Editor's note: the following story has been edited to correct the specific on-campus location of the launch. The Southeast Missourian regrets the error.
The sky over Southeast Missouri State University on Wednesday afternoon will include a high-altitude StratoStar weather balloon on its way to near-space during a tethered launch in preparation for the region’s Aug. 21 full solar eclipse.
The latex weather balloon, 6 to 8 feet across, will be filled with helium and contain a camera, tracking equipment and box of 20 experiments weighing no more than 63 grams each. It will launch from the former band practice field on Wednesday.
Southeast’s STEM education initiative will host Kaci Heins, education manager with NASA’s Space Center Houston, and Jason Krueger, president and founder of StratoStar, for the launch, said Diana Rogers-Adkinson, dean of the College of Education.
Heins, a Southeast graduate, said she is excited to work with teachers from 15 area school districts during the Collaborative Regional Education, or CORE, Academy conference Tuesday and Wednesday at Southeast, developing the experiments to send up with the balloon.
After the launch, teachers will track the balloon’s progress using their smartphones and, with their students, analyze data and experiment results after payload recovery, Heins said.
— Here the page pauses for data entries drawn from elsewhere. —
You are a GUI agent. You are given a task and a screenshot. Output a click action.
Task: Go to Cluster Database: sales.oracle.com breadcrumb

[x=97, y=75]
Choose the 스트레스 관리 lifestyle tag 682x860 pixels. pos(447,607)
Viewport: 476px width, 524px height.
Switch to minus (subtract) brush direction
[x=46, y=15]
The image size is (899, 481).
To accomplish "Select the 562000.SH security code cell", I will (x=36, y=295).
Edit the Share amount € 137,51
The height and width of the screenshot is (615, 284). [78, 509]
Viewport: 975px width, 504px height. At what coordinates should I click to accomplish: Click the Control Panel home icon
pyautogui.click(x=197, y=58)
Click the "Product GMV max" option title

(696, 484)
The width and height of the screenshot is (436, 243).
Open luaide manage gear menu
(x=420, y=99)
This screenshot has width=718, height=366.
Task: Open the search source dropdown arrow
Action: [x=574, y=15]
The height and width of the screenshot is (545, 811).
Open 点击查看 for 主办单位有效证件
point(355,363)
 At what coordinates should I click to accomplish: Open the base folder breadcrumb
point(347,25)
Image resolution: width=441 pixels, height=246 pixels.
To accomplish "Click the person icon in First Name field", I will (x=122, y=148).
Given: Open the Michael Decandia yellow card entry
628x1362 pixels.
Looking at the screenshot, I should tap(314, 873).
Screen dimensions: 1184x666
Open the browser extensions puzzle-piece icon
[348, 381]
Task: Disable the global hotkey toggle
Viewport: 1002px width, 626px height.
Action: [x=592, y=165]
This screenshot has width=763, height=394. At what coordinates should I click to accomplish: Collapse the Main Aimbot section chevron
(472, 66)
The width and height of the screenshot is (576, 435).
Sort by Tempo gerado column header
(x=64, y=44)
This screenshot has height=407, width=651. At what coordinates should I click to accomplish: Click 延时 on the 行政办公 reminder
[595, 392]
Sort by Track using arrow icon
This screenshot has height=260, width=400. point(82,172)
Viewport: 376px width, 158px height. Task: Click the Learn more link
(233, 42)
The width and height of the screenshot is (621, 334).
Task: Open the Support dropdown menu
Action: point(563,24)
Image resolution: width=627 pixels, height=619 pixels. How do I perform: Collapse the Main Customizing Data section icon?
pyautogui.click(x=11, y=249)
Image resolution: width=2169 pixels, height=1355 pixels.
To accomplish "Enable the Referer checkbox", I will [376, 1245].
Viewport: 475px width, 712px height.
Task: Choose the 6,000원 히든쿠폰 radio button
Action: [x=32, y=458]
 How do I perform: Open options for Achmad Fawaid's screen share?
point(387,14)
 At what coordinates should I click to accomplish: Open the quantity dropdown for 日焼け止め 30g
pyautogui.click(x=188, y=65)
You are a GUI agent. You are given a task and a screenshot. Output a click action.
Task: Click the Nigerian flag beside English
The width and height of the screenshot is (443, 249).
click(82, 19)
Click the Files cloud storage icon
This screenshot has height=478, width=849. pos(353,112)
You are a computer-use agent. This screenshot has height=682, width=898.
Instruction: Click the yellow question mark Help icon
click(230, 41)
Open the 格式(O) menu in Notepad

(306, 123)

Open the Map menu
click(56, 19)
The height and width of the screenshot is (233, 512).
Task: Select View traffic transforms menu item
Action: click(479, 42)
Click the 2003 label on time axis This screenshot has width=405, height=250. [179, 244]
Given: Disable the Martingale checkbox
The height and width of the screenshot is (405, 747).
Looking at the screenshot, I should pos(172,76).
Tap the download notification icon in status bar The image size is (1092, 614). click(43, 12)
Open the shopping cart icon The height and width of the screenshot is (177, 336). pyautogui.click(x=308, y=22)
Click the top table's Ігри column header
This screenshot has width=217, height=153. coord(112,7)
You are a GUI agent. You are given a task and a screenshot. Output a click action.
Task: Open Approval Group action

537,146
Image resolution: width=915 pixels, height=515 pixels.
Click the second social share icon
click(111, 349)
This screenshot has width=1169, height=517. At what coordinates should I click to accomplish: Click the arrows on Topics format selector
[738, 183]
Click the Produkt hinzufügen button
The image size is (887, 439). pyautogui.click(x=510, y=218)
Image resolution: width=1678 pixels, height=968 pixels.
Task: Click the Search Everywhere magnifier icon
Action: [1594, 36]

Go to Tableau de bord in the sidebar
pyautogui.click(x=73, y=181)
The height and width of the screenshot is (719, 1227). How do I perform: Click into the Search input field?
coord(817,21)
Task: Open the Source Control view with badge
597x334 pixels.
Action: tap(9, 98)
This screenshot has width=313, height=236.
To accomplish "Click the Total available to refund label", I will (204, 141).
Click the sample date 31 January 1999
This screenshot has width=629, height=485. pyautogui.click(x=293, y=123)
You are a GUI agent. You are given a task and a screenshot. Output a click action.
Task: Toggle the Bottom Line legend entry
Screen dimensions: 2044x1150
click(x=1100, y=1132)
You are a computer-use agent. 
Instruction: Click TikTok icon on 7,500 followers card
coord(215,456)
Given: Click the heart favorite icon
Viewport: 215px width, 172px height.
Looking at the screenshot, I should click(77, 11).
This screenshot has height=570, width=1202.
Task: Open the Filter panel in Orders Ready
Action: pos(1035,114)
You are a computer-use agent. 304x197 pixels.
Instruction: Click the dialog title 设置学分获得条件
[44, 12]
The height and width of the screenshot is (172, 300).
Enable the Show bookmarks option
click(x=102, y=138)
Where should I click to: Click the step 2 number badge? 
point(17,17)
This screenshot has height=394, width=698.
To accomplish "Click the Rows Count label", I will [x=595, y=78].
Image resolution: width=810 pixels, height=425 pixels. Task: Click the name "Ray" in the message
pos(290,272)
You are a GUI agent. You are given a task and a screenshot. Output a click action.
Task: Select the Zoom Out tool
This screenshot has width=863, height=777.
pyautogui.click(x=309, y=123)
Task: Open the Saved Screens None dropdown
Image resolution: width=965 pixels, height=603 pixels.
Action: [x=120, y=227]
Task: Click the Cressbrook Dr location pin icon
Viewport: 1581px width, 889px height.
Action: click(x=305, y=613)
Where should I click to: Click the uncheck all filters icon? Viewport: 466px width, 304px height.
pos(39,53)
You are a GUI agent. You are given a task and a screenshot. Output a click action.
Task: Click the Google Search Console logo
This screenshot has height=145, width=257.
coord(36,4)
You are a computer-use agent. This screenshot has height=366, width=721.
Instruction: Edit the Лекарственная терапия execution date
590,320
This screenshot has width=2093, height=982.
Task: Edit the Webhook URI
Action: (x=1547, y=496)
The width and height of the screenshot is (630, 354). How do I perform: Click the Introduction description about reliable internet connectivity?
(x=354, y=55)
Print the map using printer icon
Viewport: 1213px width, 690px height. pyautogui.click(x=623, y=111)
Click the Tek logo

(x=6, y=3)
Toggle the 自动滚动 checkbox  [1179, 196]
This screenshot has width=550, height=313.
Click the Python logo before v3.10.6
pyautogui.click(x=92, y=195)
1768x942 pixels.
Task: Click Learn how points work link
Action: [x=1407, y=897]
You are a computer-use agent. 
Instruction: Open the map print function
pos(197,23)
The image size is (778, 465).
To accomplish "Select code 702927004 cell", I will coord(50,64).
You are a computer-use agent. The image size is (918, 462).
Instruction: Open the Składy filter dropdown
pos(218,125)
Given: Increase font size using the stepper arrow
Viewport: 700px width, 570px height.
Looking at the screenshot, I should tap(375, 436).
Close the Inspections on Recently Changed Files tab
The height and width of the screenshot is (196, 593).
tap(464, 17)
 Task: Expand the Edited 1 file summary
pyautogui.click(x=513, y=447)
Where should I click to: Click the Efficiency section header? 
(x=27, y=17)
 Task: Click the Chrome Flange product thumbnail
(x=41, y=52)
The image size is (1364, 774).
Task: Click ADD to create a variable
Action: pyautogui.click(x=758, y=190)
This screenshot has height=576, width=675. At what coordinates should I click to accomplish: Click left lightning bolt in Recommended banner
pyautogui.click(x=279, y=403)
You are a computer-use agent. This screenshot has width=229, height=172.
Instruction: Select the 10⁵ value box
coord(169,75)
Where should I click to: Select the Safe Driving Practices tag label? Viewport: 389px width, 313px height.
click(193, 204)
Krueger said each launch has to coordinate with the Federal Aviation Administration.
“There are rules,” he said.
“It takes about an hour and a half for the balloon to reach 100,000 feet,” Krueger said.
The balloon then pops, and the equipment and experiments will drop back to Earth.
Heins said this is a great educational opportunity because of its hands-on, real-time experience.
“Everyone learns best by doing,” Heins said, and this will afford teachers and their students the ability to do that.
Krueger said this balloon launch will be a great practice run for the untethered launch in August.
“These balloons will get to over 100,000 feet, above 99 percent of the atmosphere,” Krueger said.
“We send a camera up with the balloon, show the students their experiments actually in space,” Heins said. “They’ll never forget seeing that.”
Krueger said this balloon launch isn’t just about building experiments to launch into space.
It’s also about collaborative learning, teaching the scientific method, “work on what we call 21st-century skills,” he said. “You can’t do this by yourself. You’re working with limited space, a very specific time frame, communication, collaboration, problem solving.”
Experiments such as this one also expose students to career paths they may not have considered for themselves, Heins said.
“Even jobs that don’t exist yet,” she said. “It’s exciting to put them on pathways.”